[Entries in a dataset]

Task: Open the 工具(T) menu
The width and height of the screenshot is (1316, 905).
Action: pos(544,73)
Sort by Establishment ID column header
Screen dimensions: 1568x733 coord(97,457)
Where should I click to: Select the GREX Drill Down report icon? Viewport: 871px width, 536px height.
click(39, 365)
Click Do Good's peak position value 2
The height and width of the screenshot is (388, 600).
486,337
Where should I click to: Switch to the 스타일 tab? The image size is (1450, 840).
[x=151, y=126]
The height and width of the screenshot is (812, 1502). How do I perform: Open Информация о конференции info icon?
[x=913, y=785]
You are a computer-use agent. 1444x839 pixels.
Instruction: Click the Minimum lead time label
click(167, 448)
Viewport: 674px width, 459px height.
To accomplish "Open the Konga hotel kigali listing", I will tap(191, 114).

**The request:** Update the entries above by changing every "screenshot" to "capture", and give them back in full with nothing else altered.

**Answer to the task:**
Task: Open the 工具(T) menu
The width and height of the capture is (1316, 905).
Action: pos(544,73)
Sort by Establishment ID column header
Screen dimensions: 1568x733 coord(97,457)
Where should I click to: Select the GREX Drill Down report icon? Viewport: 871px width, 536px height.
click(39, 365)
Click Do Good's peak position value 2
The height and width of the capture is (388, 600).
486,337
Where should I click to: Switch to the 스타일 tab? The image size is (1450, 840).
[x=151, y=126]
The height and width of the capture is (812, 1502). How do I perform: Open Информация о конференции info icon?
[x=913, y=785]
You are a computer-use agent. 1444x839 pixels.
Instruction: Click the Minimum lead time label
click(167, 448)
Viewport: 674px width, 459px height.
To accomplish "Open the Konga hotel kigali listing", I will tap(191, 114).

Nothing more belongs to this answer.